• SUPPLIED MATERIAL

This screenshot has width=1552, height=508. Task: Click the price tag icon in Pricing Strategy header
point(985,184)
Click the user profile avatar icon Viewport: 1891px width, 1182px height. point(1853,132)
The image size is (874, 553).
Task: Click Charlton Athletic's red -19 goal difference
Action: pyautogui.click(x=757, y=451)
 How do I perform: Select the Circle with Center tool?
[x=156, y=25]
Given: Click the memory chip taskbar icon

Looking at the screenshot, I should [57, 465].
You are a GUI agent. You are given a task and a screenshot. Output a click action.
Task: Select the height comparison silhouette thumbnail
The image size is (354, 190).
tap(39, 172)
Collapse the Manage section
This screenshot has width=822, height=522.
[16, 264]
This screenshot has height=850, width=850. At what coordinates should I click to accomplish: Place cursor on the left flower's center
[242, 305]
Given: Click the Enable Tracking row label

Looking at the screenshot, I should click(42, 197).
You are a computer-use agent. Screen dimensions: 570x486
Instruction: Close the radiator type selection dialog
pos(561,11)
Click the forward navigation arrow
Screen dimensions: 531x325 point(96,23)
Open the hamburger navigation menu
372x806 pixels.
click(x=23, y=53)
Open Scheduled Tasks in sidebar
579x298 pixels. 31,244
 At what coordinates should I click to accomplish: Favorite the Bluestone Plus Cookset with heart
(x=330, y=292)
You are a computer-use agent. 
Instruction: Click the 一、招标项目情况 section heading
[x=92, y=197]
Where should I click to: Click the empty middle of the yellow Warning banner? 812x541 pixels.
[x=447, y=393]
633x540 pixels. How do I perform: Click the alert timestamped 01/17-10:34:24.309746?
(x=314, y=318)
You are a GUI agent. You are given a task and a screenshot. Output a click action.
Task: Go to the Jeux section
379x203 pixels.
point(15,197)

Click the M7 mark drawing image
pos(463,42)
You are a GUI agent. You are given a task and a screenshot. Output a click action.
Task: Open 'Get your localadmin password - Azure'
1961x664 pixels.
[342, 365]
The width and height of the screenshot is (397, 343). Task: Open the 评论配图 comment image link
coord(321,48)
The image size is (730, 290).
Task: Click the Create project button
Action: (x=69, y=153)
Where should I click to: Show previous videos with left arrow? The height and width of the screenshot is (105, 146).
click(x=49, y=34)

• ACTION ITEM
Look through the data above for the word "computer". Report each line where it occurs.

• EXPECTED ANSWER
You are a computer-use agent. Screen dimensions: 570x486
You are a computer-use agent. 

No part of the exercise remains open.